----- The data -----
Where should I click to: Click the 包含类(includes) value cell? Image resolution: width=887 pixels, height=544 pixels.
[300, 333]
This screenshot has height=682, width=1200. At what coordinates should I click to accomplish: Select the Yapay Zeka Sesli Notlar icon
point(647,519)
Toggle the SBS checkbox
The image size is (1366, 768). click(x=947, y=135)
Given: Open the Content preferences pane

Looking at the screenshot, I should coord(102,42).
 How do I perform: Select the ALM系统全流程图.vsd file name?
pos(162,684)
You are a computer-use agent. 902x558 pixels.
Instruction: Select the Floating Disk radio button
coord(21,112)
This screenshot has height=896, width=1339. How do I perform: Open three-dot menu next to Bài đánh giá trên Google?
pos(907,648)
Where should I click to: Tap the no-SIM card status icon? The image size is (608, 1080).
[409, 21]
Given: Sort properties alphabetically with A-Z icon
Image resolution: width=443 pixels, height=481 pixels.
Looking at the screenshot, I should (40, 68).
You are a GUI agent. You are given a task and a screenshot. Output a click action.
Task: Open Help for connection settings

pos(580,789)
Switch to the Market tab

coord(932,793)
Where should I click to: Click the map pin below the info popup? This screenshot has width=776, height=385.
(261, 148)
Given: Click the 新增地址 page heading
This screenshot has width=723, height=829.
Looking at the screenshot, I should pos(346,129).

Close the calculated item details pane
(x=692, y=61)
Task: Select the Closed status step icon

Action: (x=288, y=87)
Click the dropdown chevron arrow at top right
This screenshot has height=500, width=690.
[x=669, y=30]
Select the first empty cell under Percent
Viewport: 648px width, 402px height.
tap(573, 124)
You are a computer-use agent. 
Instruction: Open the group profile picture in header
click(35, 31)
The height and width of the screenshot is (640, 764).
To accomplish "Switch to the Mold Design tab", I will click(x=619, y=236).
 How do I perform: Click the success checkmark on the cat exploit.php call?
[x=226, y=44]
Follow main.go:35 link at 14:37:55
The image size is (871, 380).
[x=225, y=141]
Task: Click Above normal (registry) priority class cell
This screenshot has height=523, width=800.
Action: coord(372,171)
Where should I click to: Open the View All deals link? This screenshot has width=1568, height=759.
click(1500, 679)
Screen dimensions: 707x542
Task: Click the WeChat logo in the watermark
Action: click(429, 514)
-----
● Assigned task
Would you please print every record exactly as written?

● Answer
Where should I click to: Click the 包含类(includes) value cell? Image resolution: width=887 pixels, height=544 pixels.
[300, 333]
This screenshot has height=682, width=1200. At what coordinates should I click to accomplish: Select the Yapay Zeka Sesli Notlar icon
point(647,519)
Toggle the SBS checkbox
The image size is (1366, 768). click(x=947, y=135)
Given: Open the Content preferences pane

Looking at the screenshot, I should coord(102,42).
 How do I perform: Select the ALM系统全流程图.vsd file name?
pos(162,684)
You are a computer-use agent. 902x558 pixels.
Instruction: Select the Floating Disk radio button
coord(21,112)
This screenshot has height=896, width=1339. How do I perform: Open three-dot menu next to Bài đánh giá trên Google?
pos(907,648)
Where should I click to: Tap the no-SIM card status icon? The image size is (608, 1080).
[409, 21]
Given: Sort properties alphabetically with A-Z icon
Image resolution: width=443 pixels, height=481 pixels.
Looking at the screenshot, I should (40, 68).
You are a GUI agent. You are given a task and a screenshot. Output a click action.
Task: Open Help for connection settings

pos(580,789)
Switch to the Market tab

coord(932,793)
Where should I click to: Click the map pin below the info popup? This screenshot has width=776, height=385.
(261, 148)
Given: Click the 新增地址 page heading
This screenshot has width=723, height=829.
Looking at the screenshot, I should pos(346,129).

Close the calculated item details pane
(x=692, y=61)
Task: Select the Closed status step icon

Action: (x=288, y=87)
Click the dropdown chevron arrow at top right
This screenshot has height=500, width=690.
[x=669, y=30]
Select the first empty cell under Percent
Viewport: 648px width, 402px height.
tap(573, 124)
You are a computer-use agent. 
Instruction: Open the group profile picture in header
click(35, 31)
The height and width of the screenshot is (640, 764).
To accomplish "Switch to the Mold Design tab", I will click(x=619, y=236).
 How do I perform: Click the success checkmark on the cat exploit.php call?
[x=226, y=44]
Follow main.go:35 link at 14:37:55
The image size is (871, 380).
[x=225, y=141]
Task: Click Above normal (registry) priority class cell
This screenshot has height=523, width=800.
Action: coord(372,171)
Where should I click to: Open the View All deals link? This screenshot has width=1568, height=759.
click(1500, 679)
Screen dimensions: 707x542
Task: Click the WeChat logo in the watermark
Action: click(429, 514)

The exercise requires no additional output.